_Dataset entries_

-------

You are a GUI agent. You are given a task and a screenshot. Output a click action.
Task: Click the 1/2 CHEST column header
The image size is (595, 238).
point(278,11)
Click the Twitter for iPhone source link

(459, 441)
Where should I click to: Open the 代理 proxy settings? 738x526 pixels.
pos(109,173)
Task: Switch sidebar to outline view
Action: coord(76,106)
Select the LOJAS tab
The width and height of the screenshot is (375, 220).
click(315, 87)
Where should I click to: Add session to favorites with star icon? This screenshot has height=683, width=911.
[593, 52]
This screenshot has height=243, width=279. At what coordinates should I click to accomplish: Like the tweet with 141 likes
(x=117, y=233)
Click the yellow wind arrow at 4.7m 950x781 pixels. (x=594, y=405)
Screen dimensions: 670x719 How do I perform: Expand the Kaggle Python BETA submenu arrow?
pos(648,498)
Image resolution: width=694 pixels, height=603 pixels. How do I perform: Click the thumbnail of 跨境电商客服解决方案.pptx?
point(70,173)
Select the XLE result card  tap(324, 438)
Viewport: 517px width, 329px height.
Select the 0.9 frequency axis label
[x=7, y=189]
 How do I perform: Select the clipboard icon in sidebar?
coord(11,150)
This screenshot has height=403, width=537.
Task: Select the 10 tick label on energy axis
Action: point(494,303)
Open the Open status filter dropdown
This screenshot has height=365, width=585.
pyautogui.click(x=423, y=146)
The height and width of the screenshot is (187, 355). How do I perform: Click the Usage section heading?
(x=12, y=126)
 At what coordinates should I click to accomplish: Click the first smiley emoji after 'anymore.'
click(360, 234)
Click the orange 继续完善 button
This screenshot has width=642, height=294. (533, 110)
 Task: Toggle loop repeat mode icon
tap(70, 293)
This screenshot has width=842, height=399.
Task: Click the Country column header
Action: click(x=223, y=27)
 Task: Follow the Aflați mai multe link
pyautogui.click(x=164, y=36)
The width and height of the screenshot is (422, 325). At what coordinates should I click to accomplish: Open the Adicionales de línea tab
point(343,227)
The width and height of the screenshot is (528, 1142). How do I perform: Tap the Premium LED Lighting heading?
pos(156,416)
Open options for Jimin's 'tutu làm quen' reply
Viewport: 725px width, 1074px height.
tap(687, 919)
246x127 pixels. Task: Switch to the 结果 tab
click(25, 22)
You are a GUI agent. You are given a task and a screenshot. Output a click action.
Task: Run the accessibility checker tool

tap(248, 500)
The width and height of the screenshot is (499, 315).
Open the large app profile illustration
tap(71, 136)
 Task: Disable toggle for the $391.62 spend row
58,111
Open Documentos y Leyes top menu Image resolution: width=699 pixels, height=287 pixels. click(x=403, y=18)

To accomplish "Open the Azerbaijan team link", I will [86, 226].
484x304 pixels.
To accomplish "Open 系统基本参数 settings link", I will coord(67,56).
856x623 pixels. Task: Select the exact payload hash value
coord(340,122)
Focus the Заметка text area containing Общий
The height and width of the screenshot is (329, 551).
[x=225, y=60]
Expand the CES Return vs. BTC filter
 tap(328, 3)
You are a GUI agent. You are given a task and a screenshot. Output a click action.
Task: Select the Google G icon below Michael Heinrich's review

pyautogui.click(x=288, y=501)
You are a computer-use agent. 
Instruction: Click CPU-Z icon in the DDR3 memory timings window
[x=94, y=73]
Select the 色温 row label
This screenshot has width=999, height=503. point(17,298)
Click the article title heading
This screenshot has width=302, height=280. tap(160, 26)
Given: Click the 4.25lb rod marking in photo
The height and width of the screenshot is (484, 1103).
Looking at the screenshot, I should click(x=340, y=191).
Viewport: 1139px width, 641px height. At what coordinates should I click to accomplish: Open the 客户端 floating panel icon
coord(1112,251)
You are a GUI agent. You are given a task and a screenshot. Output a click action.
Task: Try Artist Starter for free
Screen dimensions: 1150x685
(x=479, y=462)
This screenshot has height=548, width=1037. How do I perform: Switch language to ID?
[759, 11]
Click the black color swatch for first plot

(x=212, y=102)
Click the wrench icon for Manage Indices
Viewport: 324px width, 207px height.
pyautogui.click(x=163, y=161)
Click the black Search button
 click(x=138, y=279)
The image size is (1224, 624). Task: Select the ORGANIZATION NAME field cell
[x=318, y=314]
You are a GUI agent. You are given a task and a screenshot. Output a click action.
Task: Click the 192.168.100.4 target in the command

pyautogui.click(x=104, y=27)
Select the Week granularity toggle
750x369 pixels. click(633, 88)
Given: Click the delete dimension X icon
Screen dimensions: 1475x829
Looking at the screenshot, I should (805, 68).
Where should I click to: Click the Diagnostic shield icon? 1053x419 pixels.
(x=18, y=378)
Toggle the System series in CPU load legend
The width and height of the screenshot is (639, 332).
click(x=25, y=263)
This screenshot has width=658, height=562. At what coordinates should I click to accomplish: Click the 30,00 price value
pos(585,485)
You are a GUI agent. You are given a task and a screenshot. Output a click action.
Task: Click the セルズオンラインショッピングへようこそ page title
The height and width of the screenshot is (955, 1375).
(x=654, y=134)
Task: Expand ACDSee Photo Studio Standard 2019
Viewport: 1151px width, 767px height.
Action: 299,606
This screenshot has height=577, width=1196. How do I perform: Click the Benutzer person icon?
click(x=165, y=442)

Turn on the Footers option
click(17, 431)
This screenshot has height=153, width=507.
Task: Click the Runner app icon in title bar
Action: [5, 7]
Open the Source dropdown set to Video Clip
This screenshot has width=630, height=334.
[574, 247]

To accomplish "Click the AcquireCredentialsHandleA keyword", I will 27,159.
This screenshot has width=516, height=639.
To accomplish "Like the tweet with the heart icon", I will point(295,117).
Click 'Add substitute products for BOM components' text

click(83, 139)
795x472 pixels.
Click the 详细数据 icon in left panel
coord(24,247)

-------

_WHAT TO PRODUCE_
Only these lines should appear in the reply: the one containing "Screen dimensions: 1150x685", the last line of the data, and all lines between them, each copied exactly.

_SOLUTION BELOW_
Screen dimensions: 1150x685
(x=479, y=462)
This screenshot has height=548, width=1037. How do I perform: Switch language to ID?
[759, 11]
Click the black color swatch for first plot

(x=212, y=102)
Click the wrench icon for Manage Indices
Viewport: 324px width, 207px height.
pyautogui.click(x=163, y=161)
Click the black Search button
 click(x=138, y=279)
The image size is (1224, 624). Task: Select the ORGANIZATION NAME field cell
[x=318, y=314]
You are a GUI agent. You are given a task and a screenshot. Output a click action.
Task: Click the 192.168.100.4 target in the command

pyautogui.click(x=104, y=27)
Select the Week granularity toggle
750x369 pixels. click(633, 88)
Given: Click the delete dimension X icon
Screen dimensions: 1475x829
Looking at the screenshot, I should (805, 68).
Where should I click to: Click the Diagnostic shield icon? 1053x419 pixels.
(x=18, y=378)
Toggle the System series in CPU load legend
The width and height of the screenshot is (639, 332).
click(x=25, y=263)
This screenshot has width=658, height=562. At what coordinates should I click to accomplish: Click the 30,00 price value
pos(585,485)
You are a GUI agent. You are given a task and a screenshot. Output a click action.
Task: Click the セルズオンラインショッピングへようこそ page title
The height and width of the screenshot is (955, 1375).
(x=654, y=134)
Task: Expand ACDSee Photo Studio Standard 2019
Viewport: 1151px width, 767px height.
Action: 299,606
This screenshot has height=577, width=1196. How do I perform: Click the Benutzer person icon?
click(x=165, y=442)

Turn on the Footers option
click(17, 431)
This screenshot has height=153, width=507.
Task: Click the Runner app icon in title bar
Action: [5, 7]
Open the Source dropdown set to Video Clip
This screenshot has width=630, height=334.
[574, 247]

To accomplish "Click the AcquireCredentialsHandleA keyword", I will 27,159.
This screenshot has width=516, height=639.
To accomplish "Like the tweet with the heart icon", I will point(295,117).
Click 'Add substitute products for BOM components' text

click(83, 139)
795x472 pixels.
Click the 详细数据 icon in left panel
coord(24,247)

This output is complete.